* Requirement *
Line by line, set down the records exactly as they appear below.

--- Exercise inputs Enclosed Below ---

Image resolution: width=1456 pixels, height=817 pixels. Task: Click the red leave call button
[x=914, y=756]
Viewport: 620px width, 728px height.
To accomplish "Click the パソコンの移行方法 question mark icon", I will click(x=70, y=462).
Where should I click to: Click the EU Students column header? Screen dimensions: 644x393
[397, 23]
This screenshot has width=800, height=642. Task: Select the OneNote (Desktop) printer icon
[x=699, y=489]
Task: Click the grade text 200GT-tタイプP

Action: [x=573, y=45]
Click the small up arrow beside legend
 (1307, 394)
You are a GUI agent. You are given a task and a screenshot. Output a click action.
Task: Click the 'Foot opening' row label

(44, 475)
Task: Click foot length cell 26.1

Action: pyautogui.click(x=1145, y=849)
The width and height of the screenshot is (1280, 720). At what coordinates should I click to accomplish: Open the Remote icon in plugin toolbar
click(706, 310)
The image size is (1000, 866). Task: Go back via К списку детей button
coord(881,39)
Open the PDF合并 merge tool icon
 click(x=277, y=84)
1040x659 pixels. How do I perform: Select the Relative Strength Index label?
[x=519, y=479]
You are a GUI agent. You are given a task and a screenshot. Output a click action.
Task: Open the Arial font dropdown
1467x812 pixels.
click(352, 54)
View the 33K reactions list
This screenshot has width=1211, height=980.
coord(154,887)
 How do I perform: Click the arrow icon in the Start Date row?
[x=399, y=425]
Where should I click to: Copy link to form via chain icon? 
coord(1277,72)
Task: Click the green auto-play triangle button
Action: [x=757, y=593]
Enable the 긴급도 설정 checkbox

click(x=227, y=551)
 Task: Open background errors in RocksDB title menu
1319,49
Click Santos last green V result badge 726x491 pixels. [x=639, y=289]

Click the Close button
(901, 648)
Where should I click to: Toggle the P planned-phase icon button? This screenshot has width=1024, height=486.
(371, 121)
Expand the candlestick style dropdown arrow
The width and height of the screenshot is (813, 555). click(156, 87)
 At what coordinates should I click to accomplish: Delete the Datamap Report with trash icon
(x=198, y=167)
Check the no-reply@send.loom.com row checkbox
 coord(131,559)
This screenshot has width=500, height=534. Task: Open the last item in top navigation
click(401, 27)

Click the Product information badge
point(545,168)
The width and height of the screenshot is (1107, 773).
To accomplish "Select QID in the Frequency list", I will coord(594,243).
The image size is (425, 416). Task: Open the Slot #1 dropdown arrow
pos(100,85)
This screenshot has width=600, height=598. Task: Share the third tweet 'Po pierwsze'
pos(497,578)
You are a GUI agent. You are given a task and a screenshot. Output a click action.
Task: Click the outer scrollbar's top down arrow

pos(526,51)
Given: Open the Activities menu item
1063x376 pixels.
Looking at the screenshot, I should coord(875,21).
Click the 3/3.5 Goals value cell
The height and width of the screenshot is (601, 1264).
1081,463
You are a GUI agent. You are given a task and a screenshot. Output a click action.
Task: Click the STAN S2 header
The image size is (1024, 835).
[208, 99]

--- End of Enclosed Exercise inputs ---

* Completed task *
Image resolution: width=1456 pixels, height=817 pixels. Task: Click the red leave call button
[x=914, y=756]
Viewport: 620px width, 728px height.
To accomplish "Click the パソコンの移行方法 question mark icon", I will click(x=70, y=462).
Where should I click to: Click the EU Students column header? Screen dimensions: 644x393
[397, 23]
This screenshot has width=800, height=642. Task: Select the OneNote (Desktop) printer icon
[x=699, y=489]
Task: Click the grade text 200GT-tタイプP

Action: [x=573, y=45]
Click the small up arrow beside legend
 (1307, 394)
You are a GUI agent. You are given a task and a screenshot. Output a click action.
Task: Click the 'Foot opening' row label

(44, 475)
Task: Click foot length cell 26.1

Action: pyautogui.click(x=1145, y=849)
The width and height of the screenshot is (1280, 720). At what coordinates should I click to accomplish: Open the Remote icon in plugin toolbar
click(706, 310)
The image size is (1000, 866). Task: Go back via К списку детей button
coord(881,39)
Open the PDF合并 merge tool icon
 click(x=277, y=84)
1040x659 pixels. How do I perform: Select the Relative Strength Index label?
[x=519, y=479]
You are a GUI agent. You are given a task and a screenshot. Output a click action.
Task: Open the Arial font dropdown
1467x812 pixels.
click(352, 54)
View the 33K reactions list
This screenshot has width=1211, height=980.
coord(154,887)
 How do I perform: Click the arrow icon in the Start Date row?
[x=399, y=425]
Where should I click to: Copy link to form via chain icon? 
coord(1277,72)
Task: Click the green auto-play triangle button
Action: [x=757, y=593]
Enable the 긴급도 설정 checkbox

click(x=227, y=551)
 Task: Open background errors in RocksDB title menu
1319,49
Click Santos last green V result badge 726x491 pixels. [x=639, y=289]

Click the Close button
(901, 648)
Where should I click to: Toggle the P planned-phase icon button? This screenshot has width=1024, height=486.
(371, 121)
Expand the candlestick style dropdown arrow
The width and height of the screenshot is (813, 555). click(156, 87)
 At what coordinates should I click to accomplish: Delete the Datamap Report with trash icon
(x=198, y=167)
Check the no-reply@send.loom.com row checkbox
 coord(131,559)
This screenshot has width=500, height=534. Task: Open the last item in top navigation
click(401, 27)

Click the Product information badge
point(545,168)
The width and height of the screenshot is (1107, 773).
To accomplish "Select QID in the Frequency list", I will coord(594,243).
The image size is (425, 416). Task: Open the Slot #1 dropdown arrow
pos(100,85)
This screenshot has width=600, height=598. Task: Share the third tweet 'Po pierwsze'
pos(497,578)
You are a GUI agent. You are given a task and a screenshot. Output a click action.
Task: Click the outer scrollbar's top down arrow

pos(526,51)
Given: Open the Activities menu item
1063x376 pixels.
Looking at the screenshot, I should coord(875,21).
Click the 3/3.5 Goals value cell
The height and width of the screenshot is (601, 1264).
1081,463
You are a GUI agent. You are given a task and a screenshot. Output a click action.
Task: Click the STAN S2 header
The image size is (1024, 835).
[208, 99]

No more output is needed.